Forum Moderators: open

Message Too Old, No Replies

ASP question XML /Database bot list

         

johnhamman

4:20 pm on Apr 4, 2002 (gmt 0)

10+ Year Member



What do you think would be a better way of listing the spiders to access? a xml file or from a database and why?
Im trying to make a spider utility from scratch.
john

william_dw

7:28 pm on Apr 4, 2002 (gmt 0)

10+ Year Member



Hiya,
When you say a spider utility, I assume you mean a tool to generate robots.txt's?.

If so I would use XML,
the reasons are:
1 Size: You wont need to do any insert's into the database once it's created, so the overhead of a database would swell your distribution package. (for example a blank access db starts out at 130kb, an XML file starts at 21[xml header <?xml version="1.0"?>]).
2 Format: XML is easier to work with as you can easily edit the file with a text editor if needs be.
3 Interoperability: Pretty much any programming language can work with XML
4 Speed: Although once a connection pool has been setup databases are slightly faster, for a tool where it's likely you will just have a single read operation to load all the spider details, XML is a smaller file which should in theory be quicker.

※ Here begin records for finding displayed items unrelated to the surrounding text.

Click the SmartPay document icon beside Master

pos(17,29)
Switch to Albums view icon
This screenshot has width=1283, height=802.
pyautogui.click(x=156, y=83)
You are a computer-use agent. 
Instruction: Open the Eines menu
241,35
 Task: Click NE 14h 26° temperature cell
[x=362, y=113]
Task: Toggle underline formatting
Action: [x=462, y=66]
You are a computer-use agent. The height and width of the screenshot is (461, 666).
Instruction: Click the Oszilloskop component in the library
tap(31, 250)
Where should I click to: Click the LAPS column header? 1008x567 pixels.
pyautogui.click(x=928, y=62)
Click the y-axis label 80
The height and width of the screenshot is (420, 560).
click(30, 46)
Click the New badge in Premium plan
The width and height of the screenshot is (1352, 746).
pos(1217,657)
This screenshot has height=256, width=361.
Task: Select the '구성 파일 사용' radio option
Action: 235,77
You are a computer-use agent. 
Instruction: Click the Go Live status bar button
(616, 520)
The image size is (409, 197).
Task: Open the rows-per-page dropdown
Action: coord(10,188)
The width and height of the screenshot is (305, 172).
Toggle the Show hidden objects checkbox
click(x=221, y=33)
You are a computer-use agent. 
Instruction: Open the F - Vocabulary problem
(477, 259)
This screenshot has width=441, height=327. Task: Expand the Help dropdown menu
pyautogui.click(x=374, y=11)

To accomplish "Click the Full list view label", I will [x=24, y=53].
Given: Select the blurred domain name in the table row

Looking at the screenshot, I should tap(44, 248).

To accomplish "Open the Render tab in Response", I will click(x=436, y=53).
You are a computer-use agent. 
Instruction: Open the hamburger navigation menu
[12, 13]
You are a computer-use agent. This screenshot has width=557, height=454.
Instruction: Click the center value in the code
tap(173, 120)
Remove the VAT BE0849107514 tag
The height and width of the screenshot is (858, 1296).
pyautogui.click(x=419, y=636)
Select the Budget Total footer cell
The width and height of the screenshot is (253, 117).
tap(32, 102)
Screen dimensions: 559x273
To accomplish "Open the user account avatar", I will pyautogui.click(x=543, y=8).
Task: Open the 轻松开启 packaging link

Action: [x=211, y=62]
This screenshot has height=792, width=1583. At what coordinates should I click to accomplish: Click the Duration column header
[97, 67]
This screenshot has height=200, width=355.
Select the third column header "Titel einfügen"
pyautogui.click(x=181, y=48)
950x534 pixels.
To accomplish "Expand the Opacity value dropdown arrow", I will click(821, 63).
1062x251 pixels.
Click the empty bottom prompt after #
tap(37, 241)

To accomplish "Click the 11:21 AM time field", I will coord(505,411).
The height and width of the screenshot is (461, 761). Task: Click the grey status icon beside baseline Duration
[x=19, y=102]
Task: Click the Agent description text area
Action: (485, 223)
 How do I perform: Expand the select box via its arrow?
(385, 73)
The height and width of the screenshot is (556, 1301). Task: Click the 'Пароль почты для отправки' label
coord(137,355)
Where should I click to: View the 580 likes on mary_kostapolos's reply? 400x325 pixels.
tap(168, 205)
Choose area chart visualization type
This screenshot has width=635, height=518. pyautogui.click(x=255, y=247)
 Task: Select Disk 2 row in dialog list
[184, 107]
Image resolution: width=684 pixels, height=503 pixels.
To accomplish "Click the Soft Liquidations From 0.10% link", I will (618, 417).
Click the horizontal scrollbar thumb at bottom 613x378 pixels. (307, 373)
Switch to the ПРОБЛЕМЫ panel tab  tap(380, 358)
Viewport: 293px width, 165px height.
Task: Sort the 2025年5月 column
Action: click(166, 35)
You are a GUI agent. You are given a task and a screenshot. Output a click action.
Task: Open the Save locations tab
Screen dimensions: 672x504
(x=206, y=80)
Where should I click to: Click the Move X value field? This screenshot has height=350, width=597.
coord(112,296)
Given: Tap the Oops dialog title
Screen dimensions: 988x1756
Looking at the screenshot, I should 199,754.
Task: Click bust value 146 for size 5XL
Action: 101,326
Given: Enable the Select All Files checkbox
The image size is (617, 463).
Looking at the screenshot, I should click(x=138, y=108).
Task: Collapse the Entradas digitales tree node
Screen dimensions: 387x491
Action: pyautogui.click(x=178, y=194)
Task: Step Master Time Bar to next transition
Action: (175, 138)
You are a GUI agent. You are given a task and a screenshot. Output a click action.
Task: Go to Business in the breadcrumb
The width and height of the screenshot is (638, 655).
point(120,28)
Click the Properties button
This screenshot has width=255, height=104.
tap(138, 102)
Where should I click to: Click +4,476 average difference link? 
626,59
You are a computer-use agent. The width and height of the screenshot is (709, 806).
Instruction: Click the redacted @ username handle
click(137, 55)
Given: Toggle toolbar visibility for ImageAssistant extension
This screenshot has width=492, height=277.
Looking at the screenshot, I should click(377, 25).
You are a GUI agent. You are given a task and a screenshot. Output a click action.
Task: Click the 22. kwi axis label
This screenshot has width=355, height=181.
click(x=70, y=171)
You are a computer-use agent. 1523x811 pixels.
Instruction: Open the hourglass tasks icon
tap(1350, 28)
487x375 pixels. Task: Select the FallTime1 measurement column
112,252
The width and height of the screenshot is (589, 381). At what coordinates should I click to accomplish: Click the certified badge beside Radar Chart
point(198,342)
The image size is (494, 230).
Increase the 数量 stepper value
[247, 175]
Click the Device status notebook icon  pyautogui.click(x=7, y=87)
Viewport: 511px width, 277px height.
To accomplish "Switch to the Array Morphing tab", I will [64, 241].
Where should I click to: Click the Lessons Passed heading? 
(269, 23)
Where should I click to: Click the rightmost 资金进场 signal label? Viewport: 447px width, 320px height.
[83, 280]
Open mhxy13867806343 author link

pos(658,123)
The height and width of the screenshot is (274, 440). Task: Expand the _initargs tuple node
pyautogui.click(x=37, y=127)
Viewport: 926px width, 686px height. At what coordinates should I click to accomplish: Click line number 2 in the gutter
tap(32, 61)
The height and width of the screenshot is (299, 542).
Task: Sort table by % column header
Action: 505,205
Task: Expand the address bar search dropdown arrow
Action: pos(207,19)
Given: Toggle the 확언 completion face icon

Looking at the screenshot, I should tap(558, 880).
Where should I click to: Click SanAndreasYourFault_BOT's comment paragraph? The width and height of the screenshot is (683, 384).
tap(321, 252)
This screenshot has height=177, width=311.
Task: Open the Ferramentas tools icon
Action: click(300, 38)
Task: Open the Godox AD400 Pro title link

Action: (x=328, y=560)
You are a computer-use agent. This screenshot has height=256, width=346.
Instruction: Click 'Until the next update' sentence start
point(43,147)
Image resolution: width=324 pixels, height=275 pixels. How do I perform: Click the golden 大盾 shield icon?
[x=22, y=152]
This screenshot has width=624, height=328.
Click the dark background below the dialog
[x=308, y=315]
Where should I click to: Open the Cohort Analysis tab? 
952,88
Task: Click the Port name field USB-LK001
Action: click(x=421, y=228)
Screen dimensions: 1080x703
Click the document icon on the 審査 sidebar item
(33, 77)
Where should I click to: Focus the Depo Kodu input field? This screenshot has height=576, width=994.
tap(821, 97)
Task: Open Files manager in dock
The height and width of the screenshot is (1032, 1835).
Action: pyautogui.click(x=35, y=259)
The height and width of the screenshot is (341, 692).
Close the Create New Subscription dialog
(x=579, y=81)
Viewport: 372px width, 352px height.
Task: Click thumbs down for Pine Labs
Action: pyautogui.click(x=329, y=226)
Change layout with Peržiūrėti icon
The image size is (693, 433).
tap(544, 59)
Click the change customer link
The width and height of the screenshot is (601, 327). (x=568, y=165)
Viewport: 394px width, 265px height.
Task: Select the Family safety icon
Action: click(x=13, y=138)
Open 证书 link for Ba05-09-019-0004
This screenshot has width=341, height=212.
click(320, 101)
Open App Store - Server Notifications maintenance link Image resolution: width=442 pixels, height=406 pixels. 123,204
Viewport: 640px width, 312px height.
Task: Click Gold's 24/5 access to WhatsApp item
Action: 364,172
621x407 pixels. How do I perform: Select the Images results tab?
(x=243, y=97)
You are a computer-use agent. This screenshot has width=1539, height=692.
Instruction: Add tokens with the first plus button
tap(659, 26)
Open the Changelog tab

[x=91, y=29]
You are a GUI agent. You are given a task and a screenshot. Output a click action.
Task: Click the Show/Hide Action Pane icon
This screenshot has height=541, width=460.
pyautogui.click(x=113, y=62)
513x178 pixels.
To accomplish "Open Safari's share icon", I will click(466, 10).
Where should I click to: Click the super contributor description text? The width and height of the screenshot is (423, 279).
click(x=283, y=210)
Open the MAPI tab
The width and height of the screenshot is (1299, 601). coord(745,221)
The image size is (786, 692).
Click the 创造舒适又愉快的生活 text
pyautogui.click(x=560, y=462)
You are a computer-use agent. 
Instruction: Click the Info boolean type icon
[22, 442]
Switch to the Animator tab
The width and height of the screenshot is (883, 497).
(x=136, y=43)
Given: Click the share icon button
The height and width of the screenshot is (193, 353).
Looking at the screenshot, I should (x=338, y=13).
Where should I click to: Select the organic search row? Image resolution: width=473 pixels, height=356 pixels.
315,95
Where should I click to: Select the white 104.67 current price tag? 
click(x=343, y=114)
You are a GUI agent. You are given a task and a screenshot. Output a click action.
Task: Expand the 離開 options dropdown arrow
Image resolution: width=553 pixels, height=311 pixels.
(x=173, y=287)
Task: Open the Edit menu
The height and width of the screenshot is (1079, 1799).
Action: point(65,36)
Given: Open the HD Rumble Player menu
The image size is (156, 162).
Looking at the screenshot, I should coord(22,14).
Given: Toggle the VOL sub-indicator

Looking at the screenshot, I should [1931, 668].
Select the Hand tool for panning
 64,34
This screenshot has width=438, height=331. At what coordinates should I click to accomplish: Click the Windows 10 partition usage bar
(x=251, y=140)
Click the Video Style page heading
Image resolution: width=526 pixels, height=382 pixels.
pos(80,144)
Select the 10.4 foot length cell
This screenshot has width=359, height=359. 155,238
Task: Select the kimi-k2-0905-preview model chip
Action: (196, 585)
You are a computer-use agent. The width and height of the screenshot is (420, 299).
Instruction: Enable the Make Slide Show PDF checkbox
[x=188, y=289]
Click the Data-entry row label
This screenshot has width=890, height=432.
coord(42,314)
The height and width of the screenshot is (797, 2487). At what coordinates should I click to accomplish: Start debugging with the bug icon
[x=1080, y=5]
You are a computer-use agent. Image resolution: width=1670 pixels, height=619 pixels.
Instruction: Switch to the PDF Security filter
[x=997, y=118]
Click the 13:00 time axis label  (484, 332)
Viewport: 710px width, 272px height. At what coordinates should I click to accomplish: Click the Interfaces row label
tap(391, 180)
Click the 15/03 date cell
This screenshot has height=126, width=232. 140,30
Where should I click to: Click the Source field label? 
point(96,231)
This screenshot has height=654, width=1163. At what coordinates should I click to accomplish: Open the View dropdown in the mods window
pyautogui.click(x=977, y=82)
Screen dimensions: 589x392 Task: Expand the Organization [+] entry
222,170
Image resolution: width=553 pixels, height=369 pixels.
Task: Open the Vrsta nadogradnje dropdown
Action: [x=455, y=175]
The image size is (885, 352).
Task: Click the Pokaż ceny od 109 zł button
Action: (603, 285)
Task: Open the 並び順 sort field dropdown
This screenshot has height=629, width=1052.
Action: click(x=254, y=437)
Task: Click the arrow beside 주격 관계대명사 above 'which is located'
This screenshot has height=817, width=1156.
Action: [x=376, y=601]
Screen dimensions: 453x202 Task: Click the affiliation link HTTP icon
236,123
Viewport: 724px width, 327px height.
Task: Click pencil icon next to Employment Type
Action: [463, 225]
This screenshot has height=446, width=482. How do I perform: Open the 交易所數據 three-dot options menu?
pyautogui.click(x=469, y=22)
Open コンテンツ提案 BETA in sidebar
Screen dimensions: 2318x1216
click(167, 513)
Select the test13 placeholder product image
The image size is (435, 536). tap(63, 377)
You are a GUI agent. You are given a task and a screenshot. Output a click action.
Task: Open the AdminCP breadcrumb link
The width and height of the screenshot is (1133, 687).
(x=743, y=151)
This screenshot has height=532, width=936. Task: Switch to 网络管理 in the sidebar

Those are the reasons I can think off the top of my head, plus if you aim to sell this (for money, to your boss as a idea, etc), XML standards based sounds nice and new.

HTH,
Dw

johnhamman

7:31 pm on Apr 4, 2002 (gmt 0)

10+ Year Member



no actualy i mean like to store a list of BotIP addys,usragents,etc... for like cloaking and blocking.
But now that you mentioned to create robot.txt hmmm. good idea!

Josk

7:53 am on Apr 5, 2002 (gmt 0)

10+ Year Member



I would go for a database...I went down this route sometime ago. Making and updating robots.txt is now a matter of running a perl script every so often all the sites are updated to the latest versions.

Hint: use mysql (or better)

johnhamman

12:59 pm on Apr 5, 2002 (gmt 0)

10+ Year Member



it wont make robot.txt, I ment it for storage of spiders for cloaking!

Josk

5:23 pm on Apr 5, 2002 (gmt 0)

10+ Year Member



oops...but mine does that too! (once you have have a decent database, these things become quite easy...)